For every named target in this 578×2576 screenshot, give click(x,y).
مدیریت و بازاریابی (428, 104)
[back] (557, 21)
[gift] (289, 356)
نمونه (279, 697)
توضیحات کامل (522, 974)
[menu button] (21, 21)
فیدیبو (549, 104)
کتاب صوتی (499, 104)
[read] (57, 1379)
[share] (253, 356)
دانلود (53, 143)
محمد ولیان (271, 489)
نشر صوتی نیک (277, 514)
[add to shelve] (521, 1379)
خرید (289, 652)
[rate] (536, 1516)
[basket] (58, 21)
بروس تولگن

+ + +

Exercise details: Copy the entries word for word.

Written response:
For every named target in this 578×2576 screenshot, give click(x,y).
مدیریت و بازاریابی (428, 104)
[back] (557, 21)
[gift] (289, 356)
نمونه (279, 697)
توضیحات کامل (522, 974)
[menu button] (21, 21)
فیدیبو (549, 104)
کتاب صوتی (499, 104)
[read] (57, 1379)
[share] (253, 356)
دانلود (53, 143)
محمد ولیان (271, 489)
نشر صوتی نیک (277, 514)
[add to shelve] (521, 1379)
خرید (289, 652)
[rate] (536, 1516)
[basket] (58, 21)
بروس تولگن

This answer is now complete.